The appendix addresses "higher risk" workplaces, which have close contact on production or assembly lines and in break rooms and changing rooms/locker rooms, as well as in employer-provided housing and transportation, especially where unvaccinated or otherwise at-risk workers have prolonged closeness with coworkers over an 8- to 12-hour shift. Staggered arrival and departure times, staggered break times or temporary break areas and restrooms, improved ventilation, barriers when physical distancing is not possible, and providing visual cues, such as signs and floor markings, to remind workers of physical distancing are recommended. It also has specific recommendations for the retail industry.
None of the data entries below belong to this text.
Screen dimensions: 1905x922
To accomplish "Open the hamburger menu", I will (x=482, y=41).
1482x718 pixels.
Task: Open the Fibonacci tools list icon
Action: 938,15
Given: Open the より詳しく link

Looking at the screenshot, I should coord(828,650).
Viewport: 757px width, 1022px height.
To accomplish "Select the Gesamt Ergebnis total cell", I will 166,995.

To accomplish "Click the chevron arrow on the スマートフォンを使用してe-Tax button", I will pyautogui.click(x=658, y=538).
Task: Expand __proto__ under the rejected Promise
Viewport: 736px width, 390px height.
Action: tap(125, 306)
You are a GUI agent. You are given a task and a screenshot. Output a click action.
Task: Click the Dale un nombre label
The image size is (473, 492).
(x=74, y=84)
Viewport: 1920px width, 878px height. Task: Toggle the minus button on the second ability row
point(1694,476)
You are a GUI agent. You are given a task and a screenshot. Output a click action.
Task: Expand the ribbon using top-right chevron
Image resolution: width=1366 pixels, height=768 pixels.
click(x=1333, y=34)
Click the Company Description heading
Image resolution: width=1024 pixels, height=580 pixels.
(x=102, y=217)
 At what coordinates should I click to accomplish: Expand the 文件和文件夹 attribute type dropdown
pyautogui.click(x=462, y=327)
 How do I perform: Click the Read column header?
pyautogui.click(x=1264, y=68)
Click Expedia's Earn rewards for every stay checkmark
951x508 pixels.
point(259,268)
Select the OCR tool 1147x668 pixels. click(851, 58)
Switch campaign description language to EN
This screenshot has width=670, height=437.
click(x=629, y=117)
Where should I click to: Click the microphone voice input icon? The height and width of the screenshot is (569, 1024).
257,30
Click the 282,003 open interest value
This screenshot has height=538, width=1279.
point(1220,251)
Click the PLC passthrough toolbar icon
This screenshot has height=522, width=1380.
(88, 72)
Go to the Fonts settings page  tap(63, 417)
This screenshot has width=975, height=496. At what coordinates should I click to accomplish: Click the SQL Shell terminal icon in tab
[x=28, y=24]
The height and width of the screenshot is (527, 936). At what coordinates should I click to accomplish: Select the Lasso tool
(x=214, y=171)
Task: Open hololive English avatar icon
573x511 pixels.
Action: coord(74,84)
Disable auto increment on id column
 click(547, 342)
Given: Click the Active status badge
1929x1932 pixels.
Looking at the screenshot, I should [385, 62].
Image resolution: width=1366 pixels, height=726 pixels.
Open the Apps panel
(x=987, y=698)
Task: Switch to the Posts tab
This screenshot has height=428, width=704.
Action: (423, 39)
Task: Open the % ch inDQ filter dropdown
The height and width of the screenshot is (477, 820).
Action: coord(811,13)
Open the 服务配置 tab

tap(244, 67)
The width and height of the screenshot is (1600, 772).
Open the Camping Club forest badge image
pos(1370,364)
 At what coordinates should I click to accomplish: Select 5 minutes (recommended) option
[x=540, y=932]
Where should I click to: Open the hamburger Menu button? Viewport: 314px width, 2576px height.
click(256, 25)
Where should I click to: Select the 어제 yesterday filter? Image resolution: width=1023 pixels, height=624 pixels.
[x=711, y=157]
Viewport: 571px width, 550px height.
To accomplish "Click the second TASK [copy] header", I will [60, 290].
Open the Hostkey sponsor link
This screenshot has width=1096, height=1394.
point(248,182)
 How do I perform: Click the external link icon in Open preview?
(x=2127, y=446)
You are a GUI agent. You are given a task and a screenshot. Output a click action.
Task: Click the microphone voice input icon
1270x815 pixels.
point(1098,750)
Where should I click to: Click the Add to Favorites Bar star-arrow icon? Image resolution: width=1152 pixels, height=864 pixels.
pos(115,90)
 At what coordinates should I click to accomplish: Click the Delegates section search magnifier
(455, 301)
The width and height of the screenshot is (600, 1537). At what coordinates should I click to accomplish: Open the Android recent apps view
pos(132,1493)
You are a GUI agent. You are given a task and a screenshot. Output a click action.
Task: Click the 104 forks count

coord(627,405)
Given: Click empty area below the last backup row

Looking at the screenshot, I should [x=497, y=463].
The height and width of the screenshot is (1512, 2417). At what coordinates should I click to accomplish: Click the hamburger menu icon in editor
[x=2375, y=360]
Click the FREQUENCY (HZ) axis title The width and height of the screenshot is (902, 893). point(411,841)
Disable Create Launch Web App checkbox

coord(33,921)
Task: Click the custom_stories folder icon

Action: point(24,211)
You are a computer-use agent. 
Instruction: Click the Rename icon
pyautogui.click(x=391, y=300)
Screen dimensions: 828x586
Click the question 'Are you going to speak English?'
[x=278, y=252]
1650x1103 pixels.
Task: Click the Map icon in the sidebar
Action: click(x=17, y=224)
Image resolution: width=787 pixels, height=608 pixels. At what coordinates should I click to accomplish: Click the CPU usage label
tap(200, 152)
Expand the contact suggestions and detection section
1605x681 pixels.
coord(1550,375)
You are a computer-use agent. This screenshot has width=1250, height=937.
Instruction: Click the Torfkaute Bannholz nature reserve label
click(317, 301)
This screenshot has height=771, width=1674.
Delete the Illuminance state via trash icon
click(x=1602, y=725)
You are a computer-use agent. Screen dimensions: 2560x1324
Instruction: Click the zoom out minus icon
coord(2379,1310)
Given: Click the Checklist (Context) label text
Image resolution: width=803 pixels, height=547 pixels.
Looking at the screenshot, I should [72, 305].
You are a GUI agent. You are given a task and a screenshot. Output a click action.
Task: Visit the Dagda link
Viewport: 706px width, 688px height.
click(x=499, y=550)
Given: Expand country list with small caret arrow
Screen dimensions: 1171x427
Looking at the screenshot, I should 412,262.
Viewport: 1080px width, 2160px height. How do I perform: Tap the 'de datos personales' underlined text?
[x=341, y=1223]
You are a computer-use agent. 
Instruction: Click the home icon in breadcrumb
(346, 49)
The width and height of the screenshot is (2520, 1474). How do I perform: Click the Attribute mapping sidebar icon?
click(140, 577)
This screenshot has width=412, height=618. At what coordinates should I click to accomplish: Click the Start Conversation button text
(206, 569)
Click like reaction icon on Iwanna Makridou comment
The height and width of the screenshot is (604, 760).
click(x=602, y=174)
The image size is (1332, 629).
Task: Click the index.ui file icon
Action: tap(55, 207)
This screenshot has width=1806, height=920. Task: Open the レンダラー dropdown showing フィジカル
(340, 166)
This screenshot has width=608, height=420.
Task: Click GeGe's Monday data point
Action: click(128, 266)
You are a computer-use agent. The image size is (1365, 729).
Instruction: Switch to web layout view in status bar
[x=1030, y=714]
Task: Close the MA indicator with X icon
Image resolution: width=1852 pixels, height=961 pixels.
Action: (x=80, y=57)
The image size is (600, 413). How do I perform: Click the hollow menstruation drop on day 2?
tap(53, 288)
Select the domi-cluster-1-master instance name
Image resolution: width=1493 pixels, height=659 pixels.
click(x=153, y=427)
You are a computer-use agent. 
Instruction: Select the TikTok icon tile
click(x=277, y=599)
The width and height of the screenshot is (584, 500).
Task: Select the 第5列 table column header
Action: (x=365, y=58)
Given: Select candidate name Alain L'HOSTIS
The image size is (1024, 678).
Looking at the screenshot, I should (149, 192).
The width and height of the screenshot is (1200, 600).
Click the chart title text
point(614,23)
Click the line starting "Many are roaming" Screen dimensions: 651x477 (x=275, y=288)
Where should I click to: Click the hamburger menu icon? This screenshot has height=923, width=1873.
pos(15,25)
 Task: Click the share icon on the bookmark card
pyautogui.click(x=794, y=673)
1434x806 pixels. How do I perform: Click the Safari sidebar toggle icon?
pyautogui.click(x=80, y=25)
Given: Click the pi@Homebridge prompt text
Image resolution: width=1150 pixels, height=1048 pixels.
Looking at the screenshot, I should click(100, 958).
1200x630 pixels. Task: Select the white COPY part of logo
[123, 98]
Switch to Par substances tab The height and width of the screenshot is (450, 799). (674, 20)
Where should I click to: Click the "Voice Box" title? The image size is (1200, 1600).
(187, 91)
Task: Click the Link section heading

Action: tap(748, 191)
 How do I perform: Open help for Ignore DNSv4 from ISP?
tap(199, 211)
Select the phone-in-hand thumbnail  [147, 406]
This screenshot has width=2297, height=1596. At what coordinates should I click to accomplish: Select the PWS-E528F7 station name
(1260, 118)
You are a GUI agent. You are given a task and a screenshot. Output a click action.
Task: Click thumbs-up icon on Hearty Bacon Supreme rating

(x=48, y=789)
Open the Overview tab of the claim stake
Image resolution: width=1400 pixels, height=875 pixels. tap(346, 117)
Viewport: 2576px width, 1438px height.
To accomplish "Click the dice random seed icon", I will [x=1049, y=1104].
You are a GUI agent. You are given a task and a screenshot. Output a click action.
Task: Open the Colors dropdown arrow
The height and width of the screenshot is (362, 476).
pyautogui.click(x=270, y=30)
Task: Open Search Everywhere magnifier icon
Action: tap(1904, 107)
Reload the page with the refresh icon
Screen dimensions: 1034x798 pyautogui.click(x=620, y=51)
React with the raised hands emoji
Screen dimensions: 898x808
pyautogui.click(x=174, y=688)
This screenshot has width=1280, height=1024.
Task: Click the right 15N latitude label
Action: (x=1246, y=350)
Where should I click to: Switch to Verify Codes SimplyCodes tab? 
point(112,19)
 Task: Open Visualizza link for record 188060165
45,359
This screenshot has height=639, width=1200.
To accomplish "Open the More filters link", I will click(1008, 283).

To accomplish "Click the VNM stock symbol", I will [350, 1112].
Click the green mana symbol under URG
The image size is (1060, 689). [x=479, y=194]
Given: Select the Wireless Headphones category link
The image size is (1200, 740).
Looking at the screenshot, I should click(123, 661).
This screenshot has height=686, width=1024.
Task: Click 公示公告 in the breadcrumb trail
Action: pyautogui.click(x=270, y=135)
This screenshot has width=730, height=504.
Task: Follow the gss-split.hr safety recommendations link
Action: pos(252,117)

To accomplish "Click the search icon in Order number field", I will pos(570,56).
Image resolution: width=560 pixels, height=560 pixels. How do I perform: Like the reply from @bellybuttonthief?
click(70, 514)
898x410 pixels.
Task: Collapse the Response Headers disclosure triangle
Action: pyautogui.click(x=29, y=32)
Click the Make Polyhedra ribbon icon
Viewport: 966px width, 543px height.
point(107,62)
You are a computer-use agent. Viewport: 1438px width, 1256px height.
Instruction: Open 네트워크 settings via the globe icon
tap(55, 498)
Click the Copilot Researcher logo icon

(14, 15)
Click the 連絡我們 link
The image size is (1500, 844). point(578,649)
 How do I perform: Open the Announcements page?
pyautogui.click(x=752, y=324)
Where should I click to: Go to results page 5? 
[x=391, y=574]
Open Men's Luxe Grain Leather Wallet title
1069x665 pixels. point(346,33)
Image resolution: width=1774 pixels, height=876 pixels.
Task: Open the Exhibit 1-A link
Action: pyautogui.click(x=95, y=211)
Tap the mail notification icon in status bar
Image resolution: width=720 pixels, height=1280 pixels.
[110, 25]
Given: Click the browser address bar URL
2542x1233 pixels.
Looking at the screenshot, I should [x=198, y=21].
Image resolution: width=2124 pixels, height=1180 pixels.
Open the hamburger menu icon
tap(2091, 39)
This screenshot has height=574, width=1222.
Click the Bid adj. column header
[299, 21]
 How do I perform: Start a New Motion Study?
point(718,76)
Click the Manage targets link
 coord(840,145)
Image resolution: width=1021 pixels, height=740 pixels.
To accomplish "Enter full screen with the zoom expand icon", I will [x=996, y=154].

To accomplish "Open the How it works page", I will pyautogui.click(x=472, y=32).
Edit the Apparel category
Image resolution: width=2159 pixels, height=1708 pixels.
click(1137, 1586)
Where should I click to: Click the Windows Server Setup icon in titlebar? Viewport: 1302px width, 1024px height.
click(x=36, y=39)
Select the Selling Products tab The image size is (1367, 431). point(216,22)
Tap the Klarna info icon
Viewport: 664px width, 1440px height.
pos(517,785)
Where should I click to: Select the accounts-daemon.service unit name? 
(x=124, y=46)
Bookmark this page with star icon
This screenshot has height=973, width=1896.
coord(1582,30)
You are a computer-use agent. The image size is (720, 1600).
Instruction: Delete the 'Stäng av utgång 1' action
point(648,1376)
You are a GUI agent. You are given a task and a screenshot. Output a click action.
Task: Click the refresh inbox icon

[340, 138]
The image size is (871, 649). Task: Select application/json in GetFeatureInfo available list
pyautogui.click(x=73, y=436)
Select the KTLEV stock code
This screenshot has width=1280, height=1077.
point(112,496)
Some important changes from earlier guidance include permitting employers to treat vaccinated and non-vaccinated workers differently and eliminating some recommendations for inclusion in prevention programs, such as designating a workplace coordinator, identifying where and how workers might be exposed to COVID-19 at work, and providing guidance on testing and screening. There seems to be a basic assumption that employers will know who is vaccinated and who isn't, although the guidance doesn't address how to do it. It is addressed in the ETS and OSHA presents several possibilities on p. 32565 of the Federal Register/ Vol. 86, No. 116 / Monday, June 21, 2021. This can serve as a guide for employers.

Employers must record work-related COVID-19 infections and deaths in their Form 300 injury and illness recordkeeping logs; however, the agency does not require employers to record workers' adverse effects from a vaccination through May 22, 2022.

While OSHA states that its updated guidance is not a standard or regulation, and creates no new legal obligations, it references its enforcement authority under the OSH Act's General Duty Clause. This warning, coupled with its active COVID-19 National Emphasis Program, alerts employers to update their programs and policies and train workers on the new guidance.